**EXERCÍCIO A:**
Responda, por favor, às perguntas sobre o trecho sobre música:
(i) O que os instrumentos tangidos rabiscam, e por onde?
(ii) A que é comparado o tempo de quem fala, quando flutua?
(iii) Como se fossem o quê vão e vêm os instantes de felicidade recordados?

**TRECHO DO DOCUMENTO:**
______

Ouço música. Os instrumentos tangidos rabiscam belíssimos arabescos por todo o silêncio e por todo o espaço. Acordes perfeitos se relacionam e encastelam harmonia em esplêndido concerto. Eu a contemplo. Ora é suave, outras vezes é carregada de fúria. Ou é o meu sentimento.
Perco-me neste andamento sublime e embriago-me com seu compasso, preguiçosamente. Titubeio em um liso véu de sonhos e a minha alma naufraga na voz melodiosa da sinfonia, uma doce voz que entrecruza o instante. Poesia e notas, assim o momento. Meu tempo flutua como uma pipa e se perde ao ritmo ditoso desta serenata. Recordo instantes de felicidade, fugazes, que vão e que vêm, como se fossem minuettos.

______

**EXERCÍCIO B:** Reescreva as entradas abaixo como um CSV de duas colunas, texto e resposta, com uma linha para cada entrada. Cada valor deve ocupar um só campo entre aspas, com as quebras de linha trocadas por espaços, e as imagens ficam de fora.

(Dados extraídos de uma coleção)
______

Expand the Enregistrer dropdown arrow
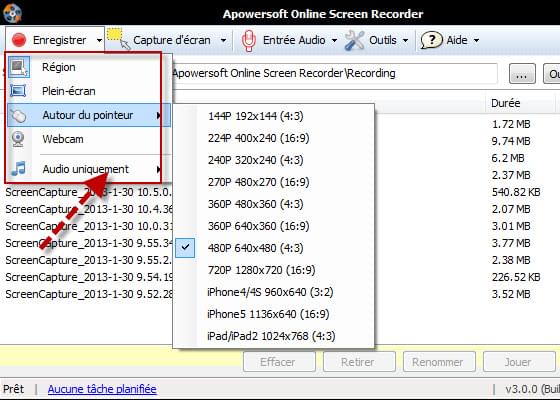The image size is (560, 400). tap(99, 40)
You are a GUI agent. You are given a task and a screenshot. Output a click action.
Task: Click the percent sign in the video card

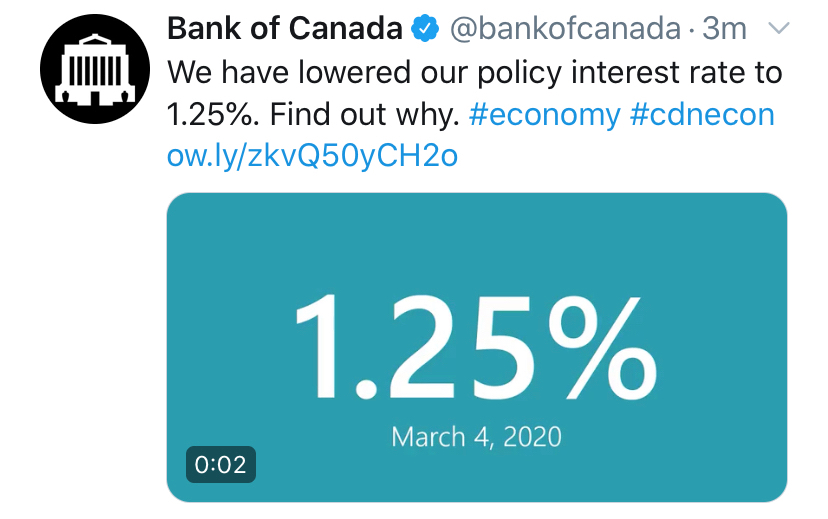603,347
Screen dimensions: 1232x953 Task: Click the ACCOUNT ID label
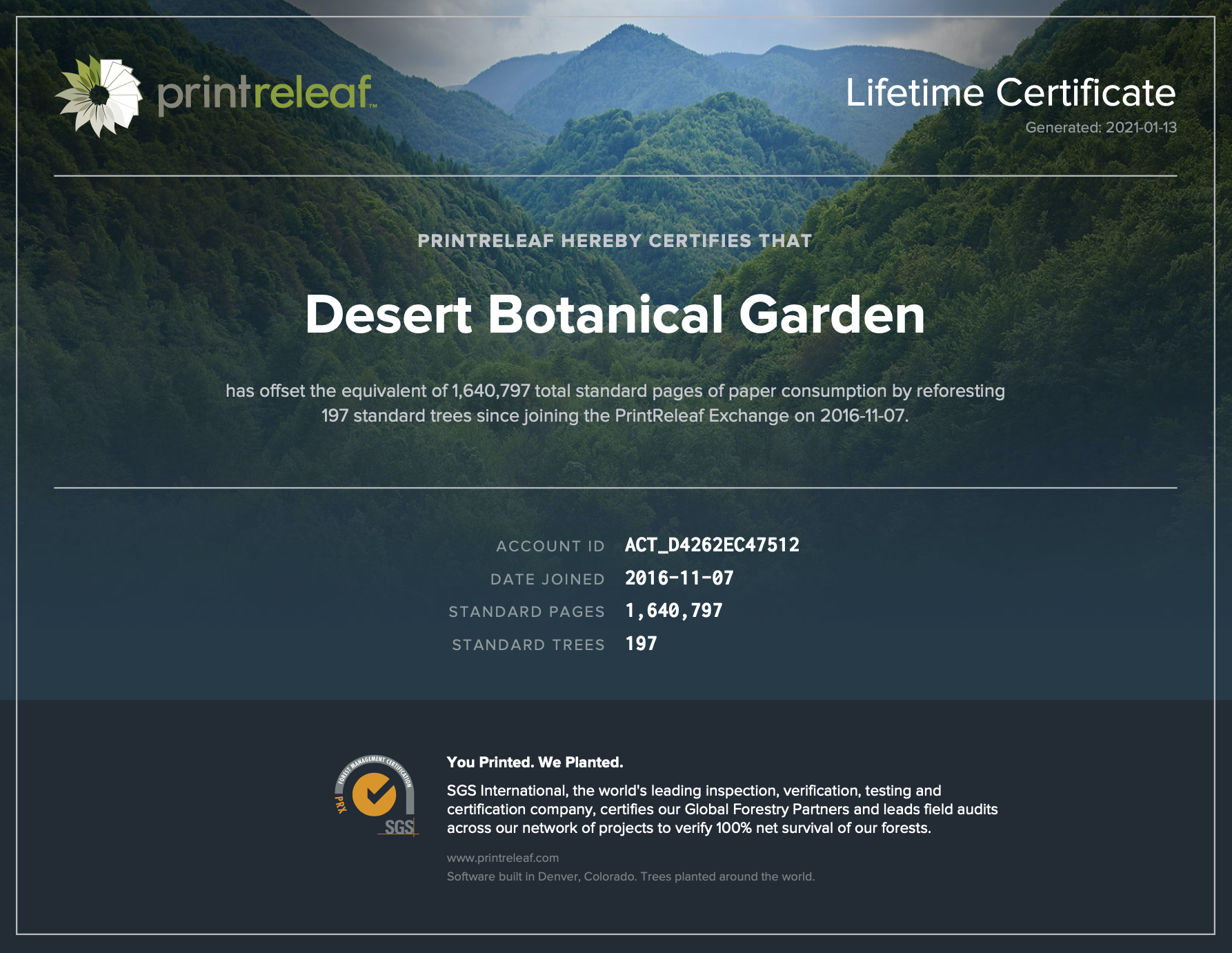coord(550,547)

______

**RESPOSTA A:**
(i) Belíssimos arabescos, por todo o silêncio e por todo o espaço.
(ii) A uma pipa.
(iii) Como se fossem minuettos.

**RESPOSTA B:**
texto,resposta
"Expand the Enregistrer dropdown arrow","The image size is (560, 400). tap(99, 40)"
"You are a GUI agent. You are given a task and a screenshot. Output a click action. Task: Click the percent sign in the video card","603,347"
"Screen dimensions: 1232x953 Task: Click the ACCOUNT ID label","coord(550,547)"